Les panneaux de La Mothe-Saint-Héray

Détail du panneau A7 figurant l'arche de Noé

Illustrations

Détail du panneau E3 : Récrimination des scribes hébreux Détail du panneau B10 : Jésus sur les rives du lac de Tibériade Détail du panneau E10, David présente la tête de Goliath Détail du panneau B11 : Jonas (tempête)

Le programme

La définition de ce programme reste malgré tout très dépendante des sources iconographiques : on a choisi en effet de faire figurer à La Mothe-Saint-Héray trente-sept sujets bibliques tirés des Images et figures de la Bible, en laissant de côté les soixante autres, et on en a ajouté une trentaine. Ce sont donc ces derniers qui apportent les indices les plus significatifs quant au programme d'ensemble.

Les principales adjonctions vétérotestamentaires portent sur deux scènes de l'histoire de Joseph, dans la Genèse, quelques scènes de l'Exode, deux scènes de l'histoire de David, un épisode de celle de Samson, un autre de l'histoire d'Esther, la scène « d'Élie avec les corbeaux » et celles de l'histoire de Jonas. Dans le Nouveau Testament, on a abandonné, à trois exceptions près, tous les sujets illustrés dans les Images et figures de la Bible pour faire figurer des scènes du cycle de l'enfance et de la Passion, ainsi que l'Apparition du Christ à Tibériade.

Tout cela révèle d'abord une volonté de suppléer aux lacunes que présentait l'ouvrage, pour développer un cycle aussi complet que possible en équilibrant les illustrations de l'Ancien et du Nouveau Testament. Ainsi, l'ensemble de La Mothe-Saint-Héray correspond-il assez exactement aux cycles gravés du XVIe siècle et du premier tiers du XVIIe même si l'on tient compte des quelques panneaux non identifiés et de la disparition éventuelle de quelques autres. De ce point de vue, le terme de programme a sans doute quelque chose de trop ambitieux pour désigner le résultat d'une démarche de simple bon sens d'un propriétaire de château qui souhaitait faire décorer sa chapelle de scènes bibliques.
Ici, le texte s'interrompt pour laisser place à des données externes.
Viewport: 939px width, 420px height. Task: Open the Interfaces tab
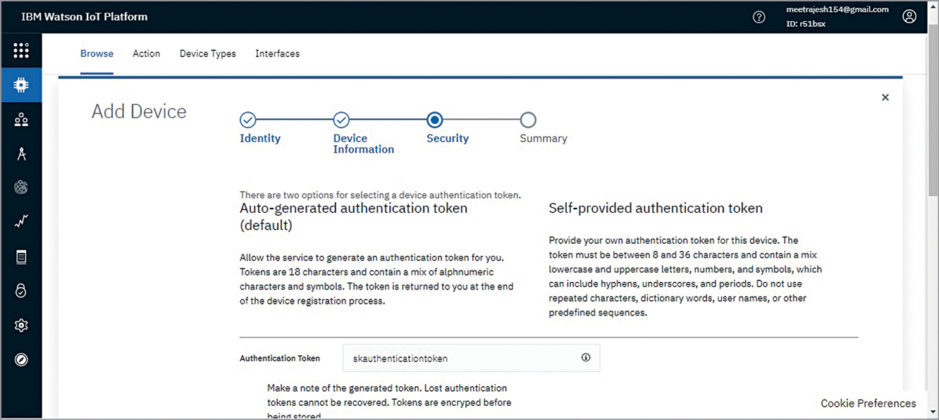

Cependant un tel souci d'illustrer tous les principaux épisodes de l'Ancien Testament rejoint une tendance caractéristique du protestantisme, qui est de chercher à restituer dans sa vérité historique tout l'itinéraire du peuple hébreu. Ce fond protestant ne peut qu'être confirmé par les « anomalies » qui ont été constatées à propos de la scène de l'Annonciation.
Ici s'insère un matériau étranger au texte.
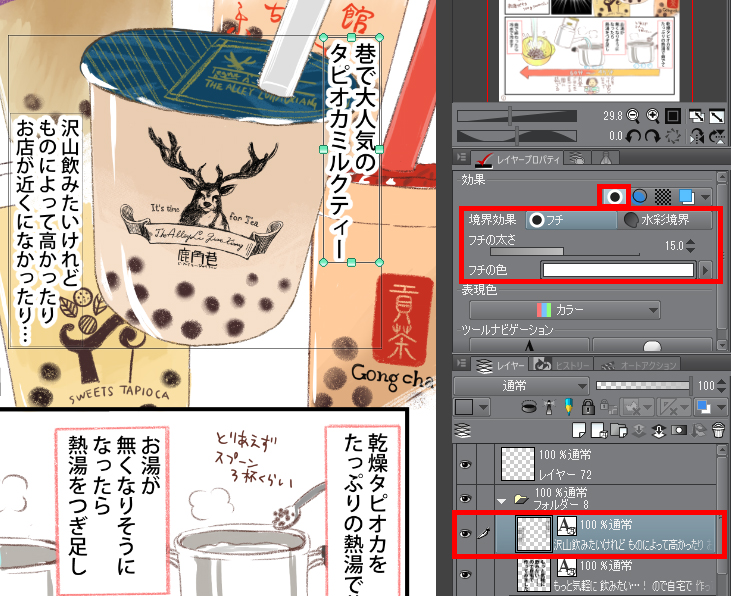Enable the border effect icon
This screenshot has width=731, height=596.
(x=612, y=196)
D'autre part, le choix de certains épisodes de l'Ancien Testament pourrait procéder d'un désir d'illustrer à travers eux certains événements politiques ou religieux, selon une tendance très répandue sous les règnes de Charles IX, Henri III et Henri IV. L'épisode concernant les scribes hébreux malmenés par Pharaon pendant l'Exode  est une scène pratiquement inconnue dans l'illustration biblique de l'époque ; sa présence à La Mothe-Saint-Héray pourrait, soit refléter le ressentiment d'un loyaliste vis-à-vis de l'ingérence espagnole dans la vie religieuse et politique de la France, soit dénoncer la répression subie par les protestants sous l'occupation espagnole des Pays-Bas.

De la même manière, il serait tentant de voir dans le choix du Triomphe de Mardochée et de la Pendaison d'Aman, de préférence à la scène beaucoup plus connue d'Esther agenouillée devant Assuérus, une autre allusion à un peuple opprimé pour ses croyances religieuses mais qui, grâce à son loyalisme envers le roi, triomphe des calomnies d'un haut dignitaire. Les images de David triomphant présentant la tête de Goliath à Saül (panneau 10, série E) et de Samson combattant le lion (panneau 11, série E), sont plus ambiguës : elles peuvent représenter le combat du jeune protestantisme contre le catholicisme romain, mais elles ont été utilisées tout aussi bien par le parti adverse, et on connaît maints exemples de décors d'entrées royales dans lesquels David incarne le personnage du roi 23(Note 23. C. Dumont en a fait la démonstration dans Francesco Salviati au palais Sachetti de Rome et la décoration murale italienne (1520-1360), Genève, 1973, pp. 211-228.). D'après ces quelques exemples, on peut supposer chez le commanditaire un souci d'actualiser certains épisodes de la Bible, mais l'ensemble du programme, tout en étant conforme dans ses grandes lignes à l'usage de l'époque, est incontestablement marqué par la religion réformée.


NOTES

23. C. Dumont en a fait la démonstration dans Francesco Salviati au palais Sachetti de Rome et la décoration murale italienne (1520-1360), Genève, 1973, pp. 211-228.